Maybe the mall isn’t the Mecca it’s made out to be

  • MEGAN KRUSE / edge correspondent
  • Monday, August 28, 2000 9:00pm
  • Local News

Don’t pretend you didn’t know that it was coming. It happens every year.

Summer rolls peacefully along, quiet enough to hear your mosquito bites scabbing over, until the mid-August madness commonly known as back-to-school shopping begins.

The flood of advertisements wipes out the hardiest of mailboxes, and try as you might to resist, you’re pulled in. You’re headed for the mall.

The mall, what is it about that air-conditioned Mecca that draws us in like flies to sugar water?

It might begin innocently enough. "Just a quick stop," you rationalize, marching toward those double doors with a clear head and enough cash for a pair of socks, nothing more.

Fast-forward three hours and you’re headed back to the car with glazed eyes, bearing a Cinnabon, four pairs of shoes and a singing bass from As Seen On TV, toting a very exhausted credit card.

It’s a story that’s all too familiar to those of us who have had to make room on the wall for a rubber fish that belts out "Proud Mary."

It’s time to throw off the layer of colorful signs and Muzak to expose the mall as it truly is, a yawning chasm of terror lurking somewhere between the food court and the rows of custom T-shirts.

As students facing another nine months of classes, we’re being stalked by the beast like no one else. It’s taking over our lives, gulping down the profits of an entire summer at a job that pays minimum wage.

Granted, no one can be expected to show up on the first day of school clad in strategically placed leaves, but is all this fuss really necessary? What do we get in exchange for the long hours spent cut off from the outside world, sandwiched between the walls of a dressing room?

If you are one of the many who consider the mall to be an essential element of your social scene, think of all the other places you could choose to gather — places with access to sunlight — that don’t require going broke in exchange for things you don’t need.

The mall’s reign of terror, fueled by massive advertising campaigns and our need to define ourselves by what we own, is growing every day. So what is a foot soldier in the much-needed war against the mall to do?

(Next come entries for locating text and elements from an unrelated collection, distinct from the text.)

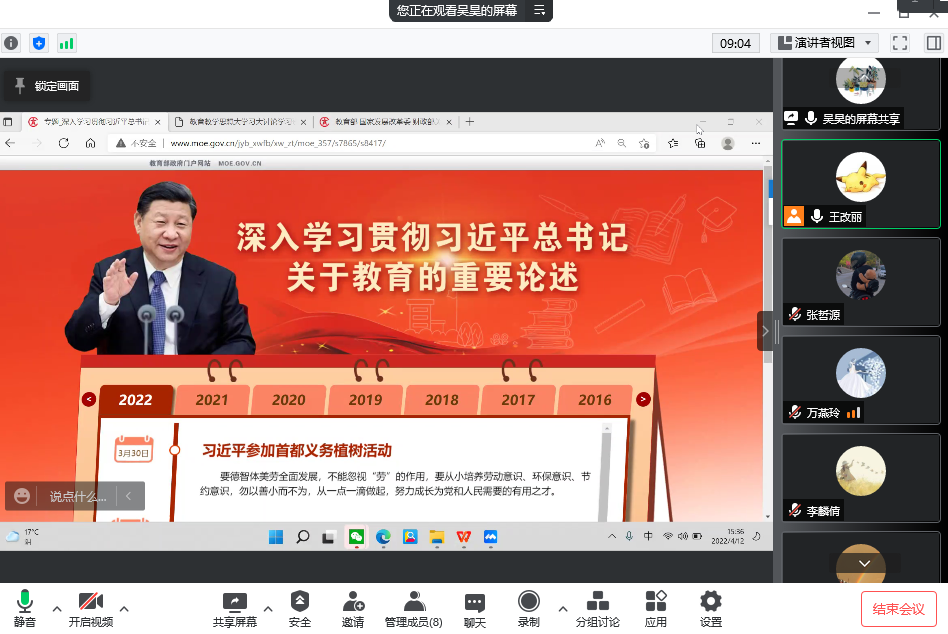Screen dimensions: 948x634
Task: Turn on video (开启视频)
Action: 90,602
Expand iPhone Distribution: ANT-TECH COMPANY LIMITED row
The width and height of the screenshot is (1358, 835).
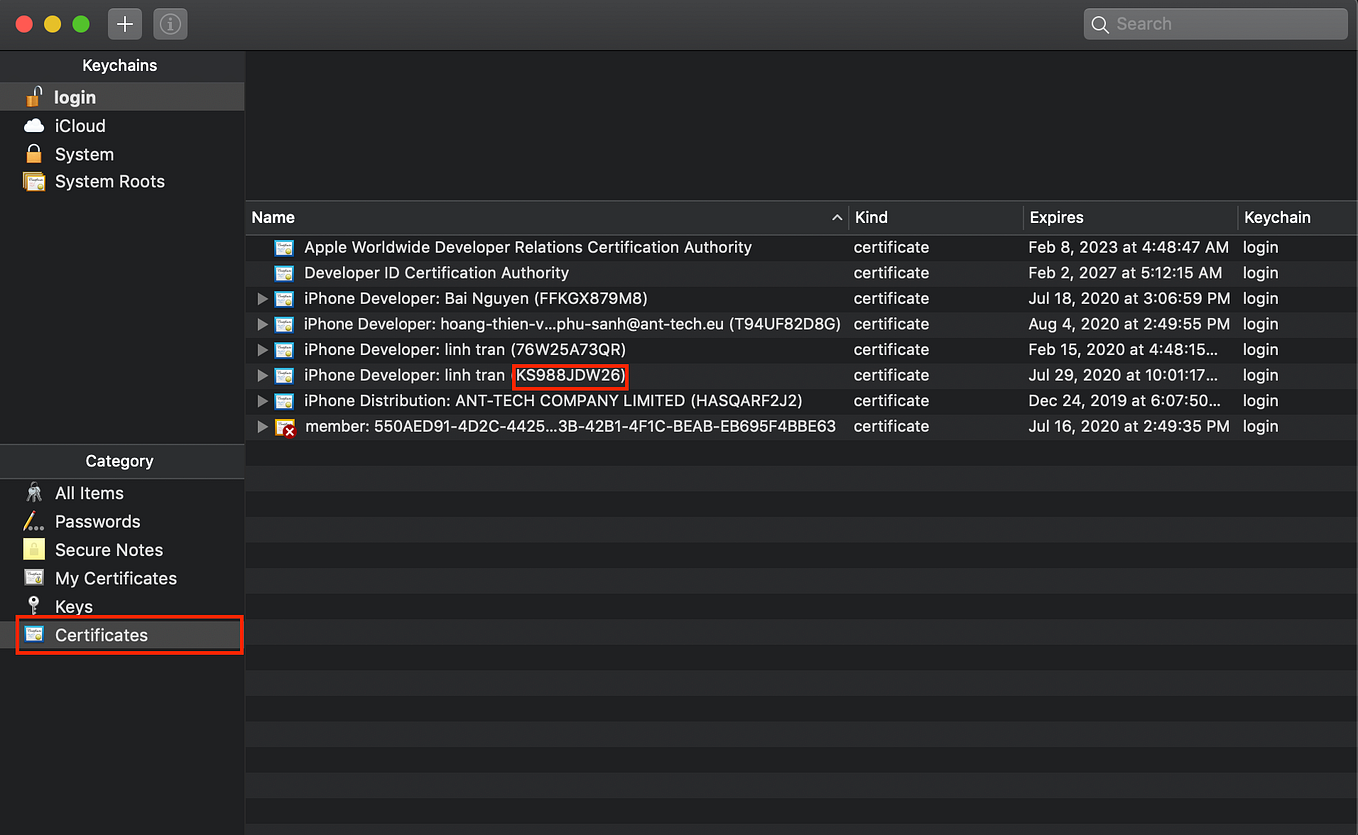click(263, 401)
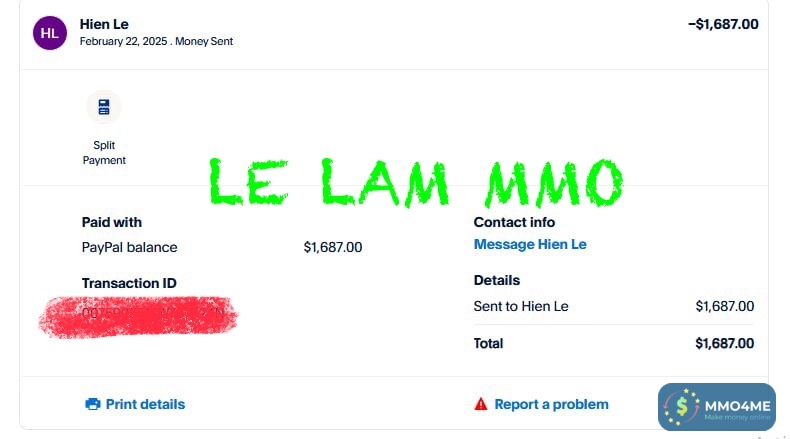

If you can maneuver the Saturday afternoon halls of Bellevue Square with more ease than a police officer parting the sea of rush hour traffic, a comfortable first step in declawing the commercial beast is to return at least one thing at the end of a day of shopping.

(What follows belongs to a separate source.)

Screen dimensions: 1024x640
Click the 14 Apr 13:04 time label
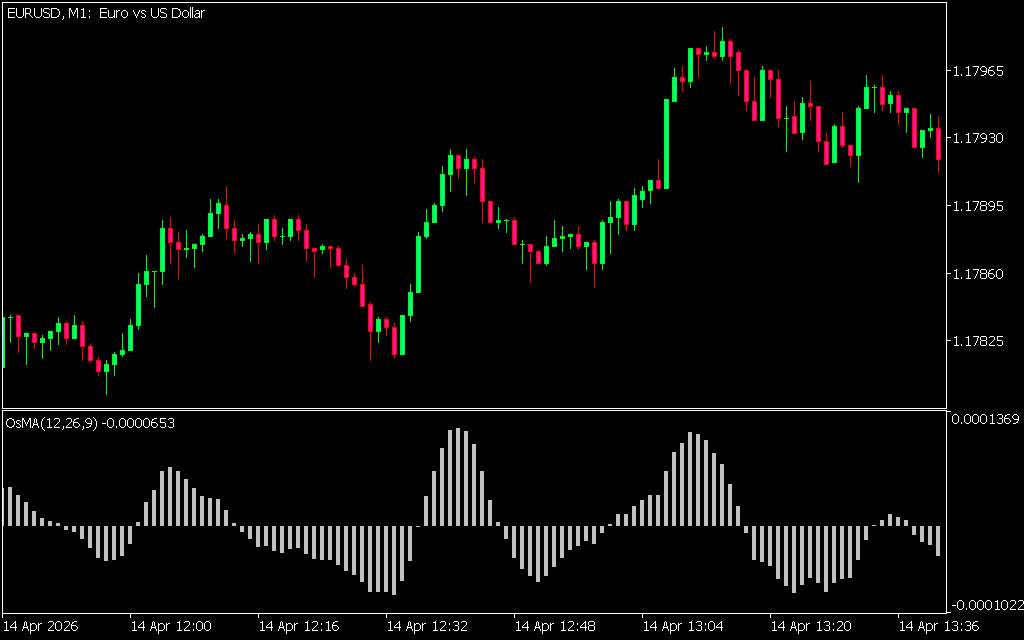[x=683, y=626]
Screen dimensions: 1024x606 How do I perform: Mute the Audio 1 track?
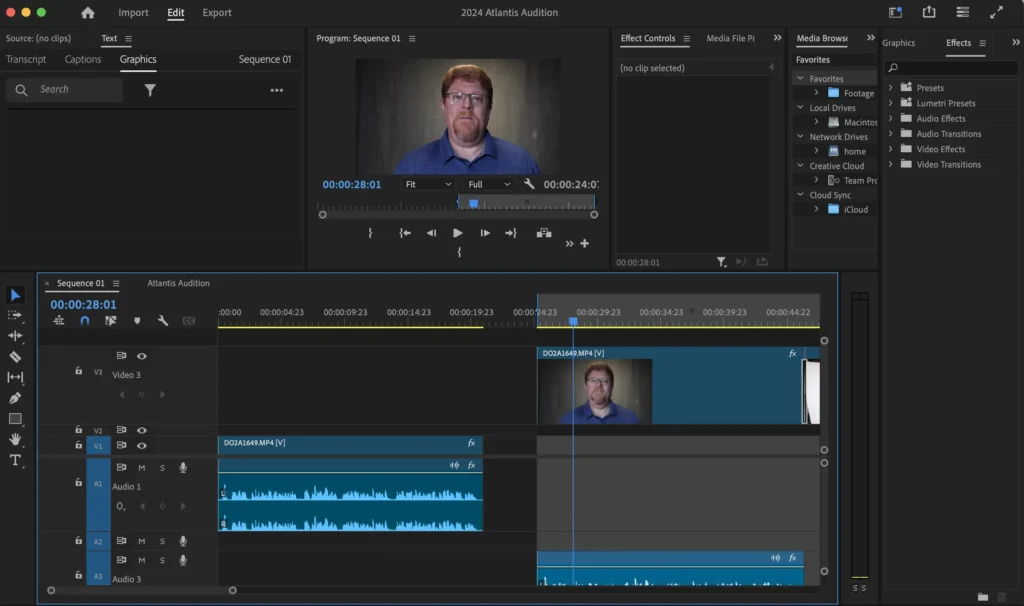(142, 467)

Think of the space it will take up in your room. Think of the women and children in sweatshops around the world. Is it worth making a Cambodian woman work for $40 a month to have that Gap fleece vest?

If guilt doesn’t get you, maybe the money you’ll save will. The corporate powers that make up the mall don’t need your hard-earned cash. They’ll get it from someone with less willpower, the kind of person most often seen leaving the parking lot with dilated pupils and enough receipts to write a term paper on.

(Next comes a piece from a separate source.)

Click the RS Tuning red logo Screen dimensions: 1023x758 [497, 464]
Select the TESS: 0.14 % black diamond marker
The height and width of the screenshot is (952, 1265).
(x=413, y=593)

If you can still remember what food tastes like outside of the food court, you may be ready to step up your resistance against the enemy. Try this: Don’t go to the mall. There are plenty of shops out there where the salespeople don’t see you as a walking dollar sign. The challenge is to find them, and attack the glutton where it counts: profit.

Back-to-school shopping doesn’t need to send you scurrying toward sale signs like a frightened rabbit. Get what you need, but nothing more. And if possible, get if from somewhere besides the mall.

There was once life without the demon and, with a little deprogramming, there might be once again. Besides, adding some leaves to your wardrobe might make high school just a little more interesting.